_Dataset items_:
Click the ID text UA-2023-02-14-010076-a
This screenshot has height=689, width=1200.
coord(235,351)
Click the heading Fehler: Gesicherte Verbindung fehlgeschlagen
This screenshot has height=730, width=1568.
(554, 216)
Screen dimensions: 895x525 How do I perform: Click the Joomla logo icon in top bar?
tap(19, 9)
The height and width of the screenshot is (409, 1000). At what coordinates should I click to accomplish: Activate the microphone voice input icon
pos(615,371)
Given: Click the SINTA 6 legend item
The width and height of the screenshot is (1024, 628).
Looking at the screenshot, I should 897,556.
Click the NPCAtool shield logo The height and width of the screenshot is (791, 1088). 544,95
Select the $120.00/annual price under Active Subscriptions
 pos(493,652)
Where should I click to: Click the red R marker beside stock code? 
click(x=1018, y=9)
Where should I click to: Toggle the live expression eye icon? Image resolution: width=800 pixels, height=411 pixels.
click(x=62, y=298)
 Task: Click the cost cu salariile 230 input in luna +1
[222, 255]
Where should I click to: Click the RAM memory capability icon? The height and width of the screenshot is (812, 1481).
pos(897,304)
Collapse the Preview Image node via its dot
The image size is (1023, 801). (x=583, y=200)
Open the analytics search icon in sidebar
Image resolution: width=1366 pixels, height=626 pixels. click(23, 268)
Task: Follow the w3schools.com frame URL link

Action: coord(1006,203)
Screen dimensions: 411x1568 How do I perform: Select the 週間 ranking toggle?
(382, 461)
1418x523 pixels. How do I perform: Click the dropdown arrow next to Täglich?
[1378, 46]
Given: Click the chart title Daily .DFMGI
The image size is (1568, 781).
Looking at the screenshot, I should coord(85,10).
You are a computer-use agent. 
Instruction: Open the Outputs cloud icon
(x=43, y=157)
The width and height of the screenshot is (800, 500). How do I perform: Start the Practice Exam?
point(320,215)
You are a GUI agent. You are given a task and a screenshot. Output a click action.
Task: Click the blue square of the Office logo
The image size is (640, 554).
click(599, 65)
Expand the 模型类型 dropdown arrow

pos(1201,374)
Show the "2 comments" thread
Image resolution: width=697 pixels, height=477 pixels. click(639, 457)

_EXERCISE AIM_:
Return the entries above in full and exactly as written.

_ANSWER TO THIS EXERCISE_:
Click the ID text UA-2023-02-14-010076-a
This screenshot has height=689, width=1200.
coord(235,351)
Click the heading Fehler: Gesicherte Verbindung fehlgeschlagen
This screenshot has height=730, width=1568.
(554, 216)
Screen dimensions: 895x525 How do I perform: Click the Joomla logo icon in top bar?
tap(19, 9)
The height and width of the screenshot is (409, 1000). At what coordinates should I click to accomplish: Activate the microphone voice input icon
pos(615,371)
Given: Click the SINTA 6 legend item
The width and height of the screenshot is (1024, 628).
Looking at the screenshot, I should 897,556.
Click the NPCAtool shield logo The height and width of the screenshot is (791, 1088). 544,95
Select the $120.00/annual price under Active Subscriptions
 pos(493,652)
Where should I click to: Click the red R marker beside stock code? 
click(x=1018, y=9)
Where should I click to: Toggle the live expression eye icon? Image resolution: width=800 pixels, height=411 pixels.
click(x=62, y=298)
 Task: Click the cost cu salariile 230 input in luna +1
[222, 255]
Where should I click to: Click the RAM memory capability icon? The height and width of the screenshot is (812, 1481).
pos(897,304)
Collapse the Preview Image node via its dot
The image size is (1023, 801). (x=583, y=200)
Open the analytics search icon in sidebar
Image resolution: width=1366 pixels, height=626 pixels. click(23, 268)
Task: Follow the w3schools.com frame URL link

Action: coord(1006,203)
Screen dimensions: 411x1568 How do I perform: Select the 週間 ranking toggle?
(382, 461)
1418x523 pixels. How do I perform: Click the dropdown arrow next to Täglich?
[1378, 46]
Given: Click the chart title Daily .DFMGI
The image size is (1568, 781).
Looking at the screenshot, I should coord(85,10).
You are a computer-use agent. 
Instruction: Open the Outputs cloud icon
(x=43, y=157)
The width and height of the screenshot is (800, 500). How do I perform: Start the Practice Exam?
point(320,215)
You are a GUI agent. You are given a task and a screenshot. Output a click action.
Task: Click the blue square of the Office logo
The image size is (640, 554).
click(599, 65)
Expand the 模型类型 dropdown arrow

pos(1201,374)
Show the "2 comments" thread
Image resolution: width=697 pixels, height=477 pixels. click(639, 457)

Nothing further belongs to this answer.